Saturday, October 10, 2009

scattered thoughts

Reading over my last post, I am sorry it's so unorganized. In the future, I will not post when I'm about to pass out from exhaustion. My thoughts and aspirations are allowing themselves to spill all over the page without my permission, yet I can't seem to stop them. They seep in between the lines. Rotting stains.

I question myself everyday. Why. Do. I. Do. This. A have a thousand answers and can't even say one. I sit here eating, imagining the places I'll go and the things I'll do when I reach t.h.i.n. I'm excited, inspired, motivated. Then I think about what I'm doing. Eating. Thinking. What's wrong with this picture? Nothing. Everything. I'm speaking my own language that nobody can understand. I'm stomping my feet but nobody listens. Hello, over here. I fell through the looking glass but the ghosts pushed me back out. Permission denied. Nope, non, never. I promise tomorrow will be better, but it seems today keeps dragging on. The cycle never stops. Wash, rinse, repeat. The voices only taunt me when I'm alone. Even the music can't drown out their noise. I breathe out my dreams and inhale the disappointment, the reality.
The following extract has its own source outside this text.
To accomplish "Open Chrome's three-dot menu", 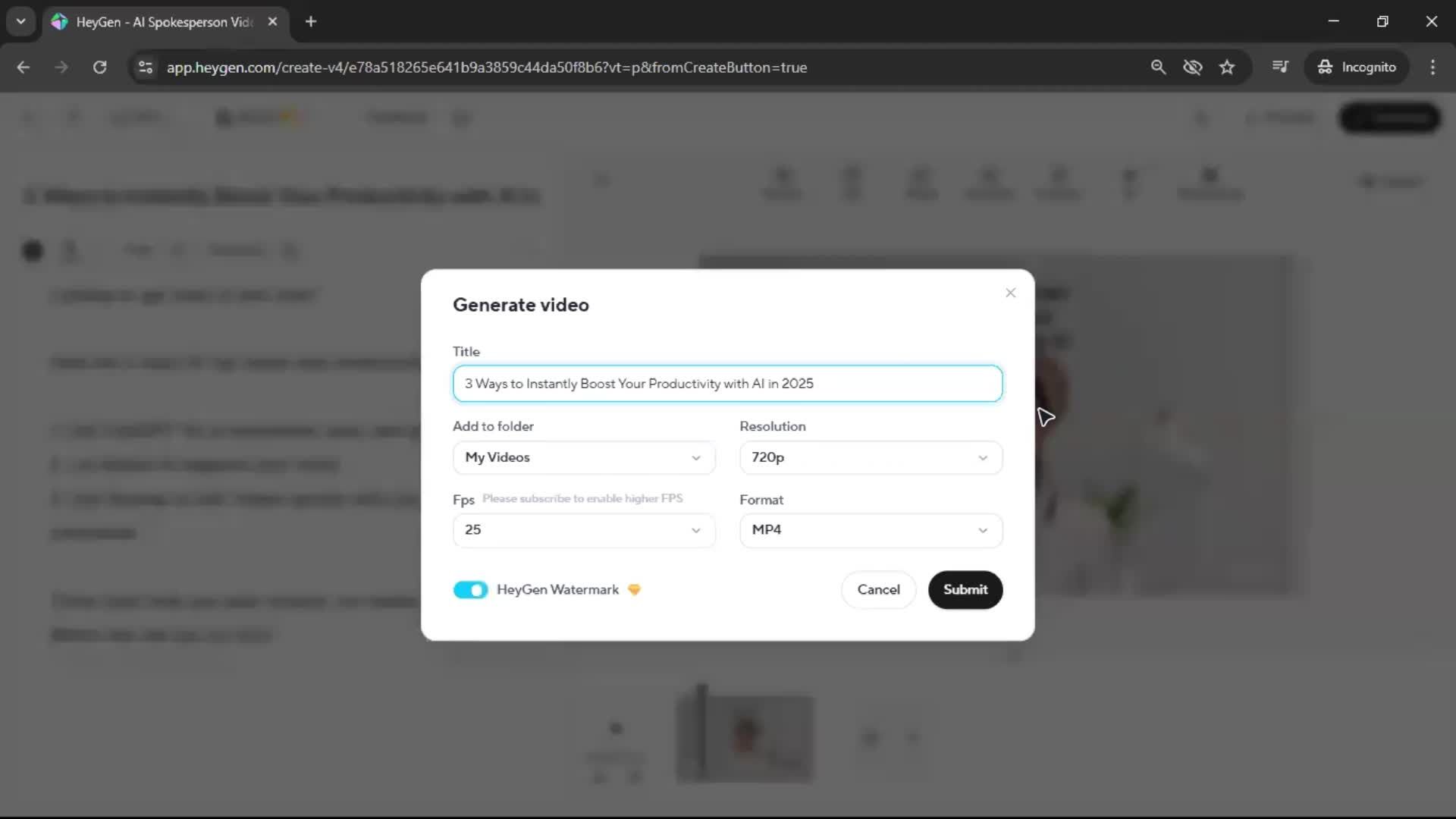I will tap(1432, 67).
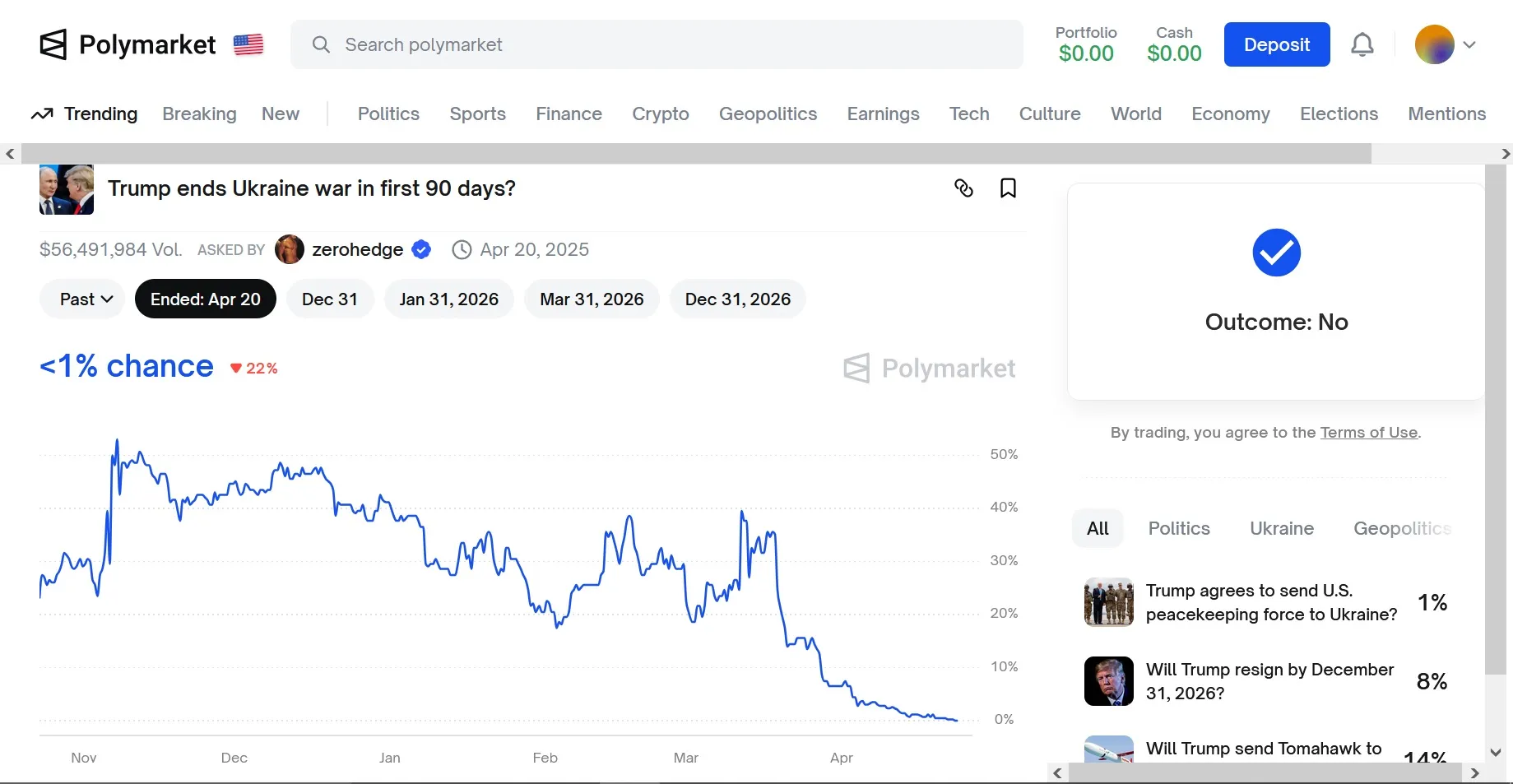This screenshot has width=1513, height=784.
Task: Click zerohedge's profile avatar
Action: 289,249
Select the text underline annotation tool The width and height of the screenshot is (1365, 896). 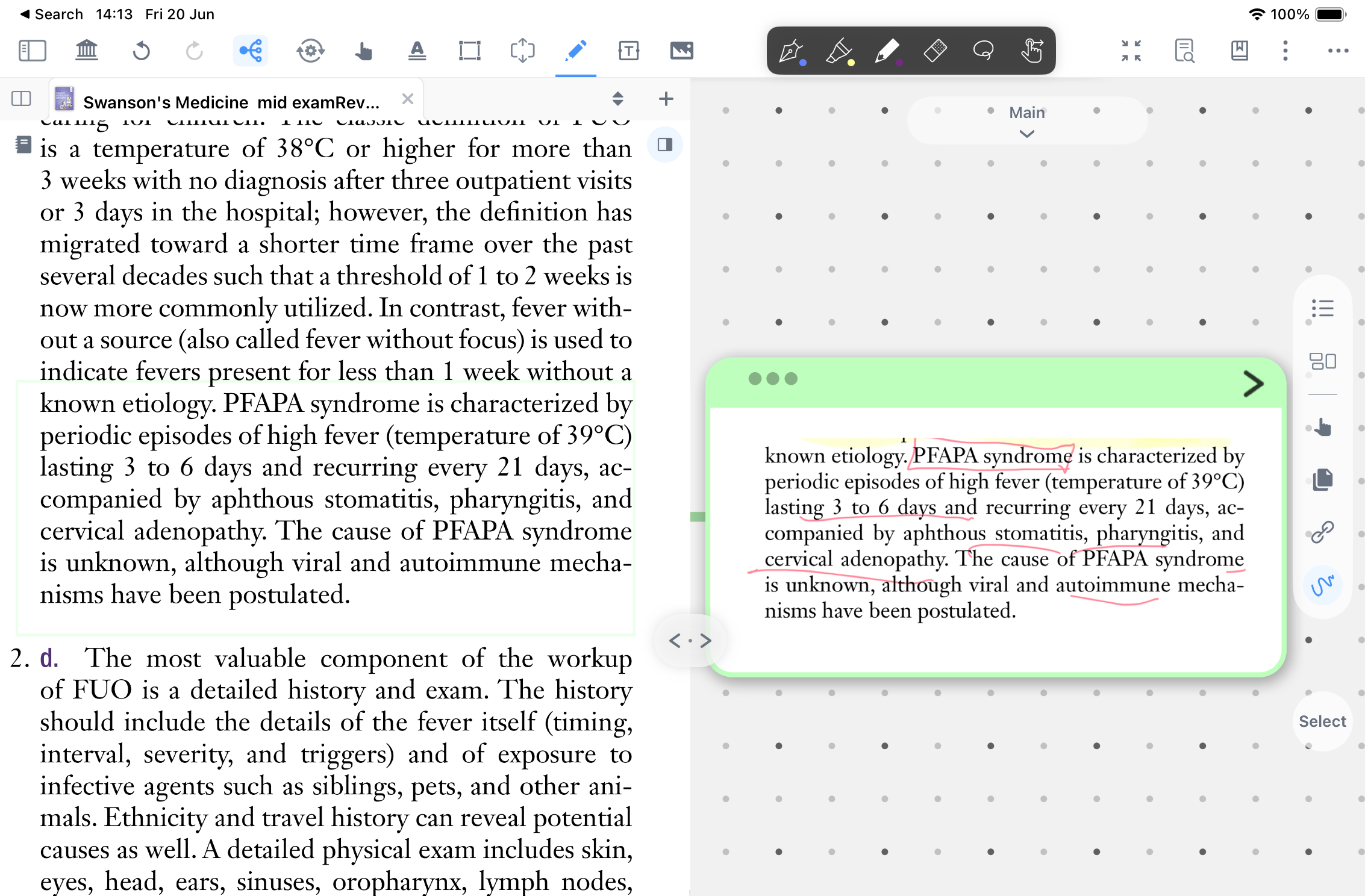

I'm thinking that I should stop hiding, and start now.
I'm thinking about the boy who is going to hurt himself when he sees I'm nothing.
I'm thinking about everyone else, because I know how they feel.
I'm thinking about how I can't remember what feeling thin is like.
I'm thinking about how I've been there, and how it should be easy if I've walked the trail before.
I'm thinking about how I don't know what day it is, because the pounds only matter.
I'm thinking about how I could sleep forever.
I'm thinking about why my body hurts, why my kidneys hurt, why my head hurts.
I'm thinking about why this post doesn't make sense and how depressing it sounds.
I'm thinking about how I could go on forever about my thoughts.

I always have much more to say, but when I actually get here I'm speechless. I'll waste the hours away, thinking about what to post, but I never remember. So literally, today sucked fucking ass. I want to cry, I want to scream, I want to rip my skin to shreds but I won't because I'm too scared and tired to attempt. I want to sleep the weight away. Maybe if I sleep for three months, I'll wake up and scare myself because I'll be skinnier and that's something I haven't seen in forever. Then I'll put war paint on my face and run through the town naked to see if anyone recognizes me. Now I'm getting carried away.

I'm sorry for the silly posts, the endless rants, the emotional spillings, and all the other shit I've been posting lately. It will stop once I hit reality again.

And to all my watchers, you're all fucking amazing. I love every single one of you. I haven't commented on anyone's blog because I'm scared I'll say something ridiculous, because I've been in that mood the past couple of days.

It's Thanksgiving on Monday and I'm fucking terrified.

1 comment:

  1. Rambling, ranting, raving and running naked are all equally strange and completely normal things. Except maybe the running naked thing. I'd leave that one in the bedroom. Stay strong, and more importantly, stay happy! T.